§ Exercise goal
Below is a listing. Quote from it, exactly, the lines from the one containing "Task: Click the green portfolio" down to the one containing "Click the telephone", both ends included, and nothing else.

"""

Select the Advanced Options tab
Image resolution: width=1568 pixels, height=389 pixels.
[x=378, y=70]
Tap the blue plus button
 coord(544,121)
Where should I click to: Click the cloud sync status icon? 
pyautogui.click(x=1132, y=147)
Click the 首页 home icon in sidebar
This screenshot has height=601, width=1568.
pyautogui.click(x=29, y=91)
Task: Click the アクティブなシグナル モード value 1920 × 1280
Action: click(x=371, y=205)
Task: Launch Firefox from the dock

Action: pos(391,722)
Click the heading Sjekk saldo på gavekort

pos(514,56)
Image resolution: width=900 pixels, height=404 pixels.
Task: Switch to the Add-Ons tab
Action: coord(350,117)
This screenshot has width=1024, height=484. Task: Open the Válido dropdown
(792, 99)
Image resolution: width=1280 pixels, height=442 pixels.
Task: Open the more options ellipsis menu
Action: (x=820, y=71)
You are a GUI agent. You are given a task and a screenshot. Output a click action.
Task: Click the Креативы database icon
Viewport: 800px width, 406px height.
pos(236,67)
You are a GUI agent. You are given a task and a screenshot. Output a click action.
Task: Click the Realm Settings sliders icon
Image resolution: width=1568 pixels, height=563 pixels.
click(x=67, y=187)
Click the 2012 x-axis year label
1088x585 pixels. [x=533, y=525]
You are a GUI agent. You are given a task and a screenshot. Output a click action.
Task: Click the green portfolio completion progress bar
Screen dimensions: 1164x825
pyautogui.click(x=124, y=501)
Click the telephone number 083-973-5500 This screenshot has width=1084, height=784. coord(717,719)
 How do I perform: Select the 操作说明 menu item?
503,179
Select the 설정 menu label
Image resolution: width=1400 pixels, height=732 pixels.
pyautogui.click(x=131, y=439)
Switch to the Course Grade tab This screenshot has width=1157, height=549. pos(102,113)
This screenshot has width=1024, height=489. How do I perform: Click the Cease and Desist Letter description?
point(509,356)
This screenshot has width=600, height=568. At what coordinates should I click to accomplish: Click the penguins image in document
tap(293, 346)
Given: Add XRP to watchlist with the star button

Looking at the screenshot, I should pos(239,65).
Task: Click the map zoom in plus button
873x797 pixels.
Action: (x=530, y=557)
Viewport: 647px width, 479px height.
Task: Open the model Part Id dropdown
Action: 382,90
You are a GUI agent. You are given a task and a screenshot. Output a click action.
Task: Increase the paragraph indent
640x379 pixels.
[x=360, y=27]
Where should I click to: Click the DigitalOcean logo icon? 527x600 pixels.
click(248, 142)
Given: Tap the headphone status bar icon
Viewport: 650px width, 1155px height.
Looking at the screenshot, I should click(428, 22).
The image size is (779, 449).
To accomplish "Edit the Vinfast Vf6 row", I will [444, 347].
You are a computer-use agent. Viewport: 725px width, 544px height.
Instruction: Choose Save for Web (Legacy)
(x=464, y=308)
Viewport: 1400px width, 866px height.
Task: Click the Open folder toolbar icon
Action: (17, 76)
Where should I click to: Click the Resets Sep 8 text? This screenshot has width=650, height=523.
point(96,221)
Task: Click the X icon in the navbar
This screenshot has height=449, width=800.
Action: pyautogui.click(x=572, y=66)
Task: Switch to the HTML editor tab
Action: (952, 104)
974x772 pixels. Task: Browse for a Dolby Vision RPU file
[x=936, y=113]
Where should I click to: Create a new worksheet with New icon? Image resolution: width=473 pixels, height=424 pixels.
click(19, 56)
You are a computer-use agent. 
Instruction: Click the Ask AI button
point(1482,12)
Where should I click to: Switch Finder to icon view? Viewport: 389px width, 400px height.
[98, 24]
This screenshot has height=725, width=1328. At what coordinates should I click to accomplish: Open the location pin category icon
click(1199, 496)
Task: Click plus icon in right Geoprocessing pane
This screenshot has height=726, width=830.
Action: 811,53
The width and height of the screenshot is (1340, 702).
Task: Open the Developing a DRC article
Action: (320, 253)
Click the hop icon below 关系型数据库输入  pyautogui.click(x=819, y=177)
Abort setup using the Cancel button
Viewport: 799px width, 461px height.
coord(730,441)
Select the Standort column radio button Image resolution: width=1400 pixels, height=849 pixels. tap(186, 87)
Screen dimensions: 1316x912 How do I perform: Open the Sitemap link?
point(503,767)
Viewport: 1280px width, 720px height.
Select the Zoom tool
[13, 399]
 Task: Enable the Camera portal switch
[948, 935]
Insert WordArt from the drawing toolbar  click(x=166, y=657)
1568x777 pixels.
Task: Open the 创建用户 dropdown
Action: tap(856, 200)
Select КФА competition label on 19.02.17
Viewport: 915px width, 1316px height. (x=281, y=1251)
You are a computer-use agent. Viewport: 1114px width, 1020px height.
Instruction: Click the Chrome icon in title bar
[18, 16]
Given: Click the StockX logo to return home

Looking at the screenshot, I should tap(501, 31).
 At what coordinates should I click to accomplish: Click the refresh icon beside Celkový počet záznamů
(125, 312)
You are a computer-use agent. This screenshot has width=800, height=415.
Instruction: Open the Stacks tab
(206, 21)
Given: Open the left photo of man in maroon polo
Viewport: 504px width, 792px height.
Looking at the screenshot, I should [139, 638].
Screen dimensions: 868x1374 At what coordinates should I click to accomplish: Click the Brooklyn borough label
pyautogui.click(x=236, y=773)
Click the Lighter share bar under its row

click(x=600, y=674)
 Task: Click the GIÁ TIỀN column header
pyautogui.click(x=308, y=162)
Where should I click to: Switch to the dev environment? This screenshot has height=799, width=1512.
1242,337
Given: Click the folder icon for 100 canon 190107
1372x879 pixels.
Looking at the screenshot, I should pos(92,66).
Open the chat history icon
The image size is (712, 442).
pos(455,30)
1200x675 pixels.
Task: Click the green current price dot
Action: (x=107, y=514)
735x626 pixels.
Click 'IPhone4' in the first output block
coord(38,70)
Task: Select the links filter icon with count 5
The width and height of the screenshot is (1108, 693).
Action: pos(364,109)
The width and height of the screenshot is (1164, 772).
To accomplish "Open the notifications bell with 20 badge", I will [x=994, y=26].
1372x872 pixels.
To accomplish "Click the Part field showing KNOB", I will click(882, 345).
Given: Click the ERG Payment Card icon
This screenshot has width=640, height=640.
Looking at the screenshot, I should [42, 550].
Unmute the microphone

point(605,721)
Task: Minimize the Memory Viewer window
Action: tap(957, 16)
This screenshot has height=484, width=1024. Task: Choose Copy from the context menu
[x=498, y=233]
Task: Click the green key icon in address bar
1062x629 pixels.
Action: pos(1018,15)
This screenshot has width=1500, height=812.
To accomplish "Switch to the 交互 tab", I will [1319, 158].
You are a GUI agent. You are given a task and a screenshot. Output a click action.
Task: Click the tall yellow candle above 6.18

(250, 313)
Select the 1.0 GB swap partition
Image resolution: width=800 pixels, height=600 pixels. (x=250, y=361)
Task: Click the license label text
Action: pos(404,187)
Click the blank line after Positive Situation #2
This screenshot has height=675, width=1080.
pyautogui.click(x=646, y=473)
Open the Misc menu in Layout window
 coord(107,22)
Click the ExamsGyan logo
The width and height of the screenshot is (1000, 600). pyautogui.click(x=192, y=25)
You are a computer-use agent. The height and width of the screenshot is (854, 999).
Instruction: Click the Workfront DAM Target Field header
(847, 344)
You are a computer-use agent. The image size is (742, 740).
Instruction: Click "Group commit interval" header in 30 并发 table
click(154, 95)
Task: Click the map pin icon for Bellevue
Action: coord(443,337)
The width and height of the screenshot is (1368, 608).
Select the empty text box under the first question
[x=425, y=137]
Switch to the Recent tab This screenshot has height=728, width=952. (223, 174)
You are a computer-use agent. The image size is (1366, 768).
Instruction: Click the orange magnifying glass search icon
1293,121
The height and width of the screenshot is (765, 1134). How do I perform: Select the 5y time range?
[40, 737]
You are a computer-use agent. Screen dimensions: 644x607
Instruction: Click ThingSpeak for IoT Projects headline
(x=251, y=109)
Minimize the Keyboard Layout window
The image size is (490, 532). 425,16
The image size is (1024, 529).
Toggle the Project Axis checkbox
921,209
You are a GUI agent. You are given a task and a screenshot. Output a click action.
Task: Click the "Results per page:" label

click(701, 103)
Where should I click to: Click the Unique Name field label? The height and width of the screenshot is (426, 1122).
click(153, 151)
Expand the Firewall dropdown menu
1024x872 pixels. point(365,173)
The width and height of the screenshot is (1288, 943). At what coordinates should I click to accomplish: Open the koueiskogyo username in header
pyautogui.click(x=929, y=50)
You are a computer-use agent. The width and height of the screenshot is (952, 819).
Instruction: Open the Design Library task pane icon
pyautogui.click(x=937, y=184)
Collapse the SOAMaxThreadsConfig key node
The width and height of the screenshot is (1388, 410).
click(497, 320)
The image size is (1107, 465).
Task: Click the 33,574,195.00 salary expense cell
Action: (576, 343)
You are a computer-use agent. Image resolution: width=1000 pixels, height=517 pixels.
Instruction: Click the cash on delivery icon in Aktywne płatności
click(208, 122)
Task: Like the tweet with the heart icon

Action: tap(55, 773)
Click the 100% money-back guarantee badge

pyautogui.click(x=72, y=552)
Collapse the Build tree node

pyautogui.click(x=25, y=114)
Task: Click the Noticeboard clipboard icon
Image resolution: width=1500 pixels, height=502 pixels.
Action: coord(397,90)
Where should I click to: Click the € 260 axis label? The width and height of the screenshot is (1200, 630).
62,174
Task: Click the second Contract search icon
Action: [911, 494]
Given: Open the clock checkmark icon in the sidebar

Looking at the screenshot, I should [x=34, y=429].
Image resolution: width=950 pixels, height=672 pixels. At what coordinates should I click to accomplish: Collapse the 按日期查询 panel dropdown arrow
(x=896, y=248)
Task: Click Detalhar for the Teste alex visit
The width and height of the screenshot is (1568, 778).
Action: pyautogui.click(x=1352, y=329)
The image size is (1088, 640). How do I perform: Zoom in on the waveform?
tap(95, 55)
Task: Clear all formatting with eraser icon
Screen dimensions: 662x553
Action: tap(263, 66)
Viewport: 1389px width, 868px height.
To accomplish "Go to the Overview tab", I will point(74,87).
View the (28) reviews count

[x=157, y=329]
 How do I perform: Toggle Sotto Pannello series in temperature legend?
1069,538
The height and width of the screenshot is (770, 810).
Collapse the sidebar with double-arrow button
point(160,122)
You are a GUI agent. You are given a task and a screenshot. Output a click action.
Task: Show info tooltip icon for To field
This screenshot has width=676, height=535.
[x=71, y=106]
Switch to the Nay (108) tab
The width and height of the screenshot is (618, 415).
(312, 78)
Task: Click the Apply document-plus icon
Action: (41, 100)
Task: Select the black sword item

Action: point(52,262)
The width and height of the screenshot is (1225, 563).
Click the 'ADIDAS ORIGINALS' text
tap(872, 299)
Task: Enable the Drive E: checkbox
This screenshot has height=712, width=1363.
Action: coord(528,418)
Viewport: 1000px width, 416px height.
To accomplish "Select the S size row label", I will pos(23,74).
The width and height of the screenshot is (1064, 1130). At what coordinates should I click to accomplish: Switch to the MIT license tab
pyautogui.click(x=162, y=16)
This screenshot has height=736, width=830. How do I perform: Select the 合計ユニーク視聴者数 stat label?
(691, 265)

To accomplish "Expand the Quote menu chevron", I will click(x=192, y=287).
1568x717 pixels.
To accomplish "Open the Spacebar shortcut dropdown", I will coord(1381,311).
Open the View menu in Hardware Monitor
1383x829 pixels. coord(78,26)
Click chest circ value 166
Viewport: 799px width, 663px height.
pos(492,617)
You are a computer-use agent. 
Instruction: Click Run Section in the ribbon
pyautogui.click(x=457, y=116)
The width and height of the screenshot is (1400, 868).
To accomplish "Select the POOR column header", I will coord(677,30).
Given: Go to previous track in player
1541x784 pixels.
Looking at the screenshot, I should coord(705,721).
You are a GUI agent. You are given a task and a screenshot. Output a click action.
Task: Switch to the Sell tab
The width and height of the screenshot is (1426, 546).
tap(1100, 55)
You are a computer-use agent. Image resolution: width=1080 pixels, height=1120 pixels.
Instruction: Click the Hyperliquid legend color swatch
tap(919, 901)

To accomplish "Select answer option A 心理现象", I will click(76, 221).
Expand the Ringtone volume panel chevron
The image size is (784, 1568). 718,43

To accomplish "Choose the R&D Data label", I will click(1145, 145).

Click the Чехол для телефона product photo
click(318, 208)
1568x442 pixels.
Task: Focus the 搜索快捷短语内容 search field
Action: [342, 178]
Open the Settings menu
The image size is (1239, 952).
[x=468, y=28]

"""

§ Output for this exercise
Task: Click the green portfolio completion progress bar
Screen dimensions: 1164x825
pyautogui.click(x=124, y=501)
Click the telephone number 083-973-5500 This screenshot has width=1084, height=784. coord(717,719)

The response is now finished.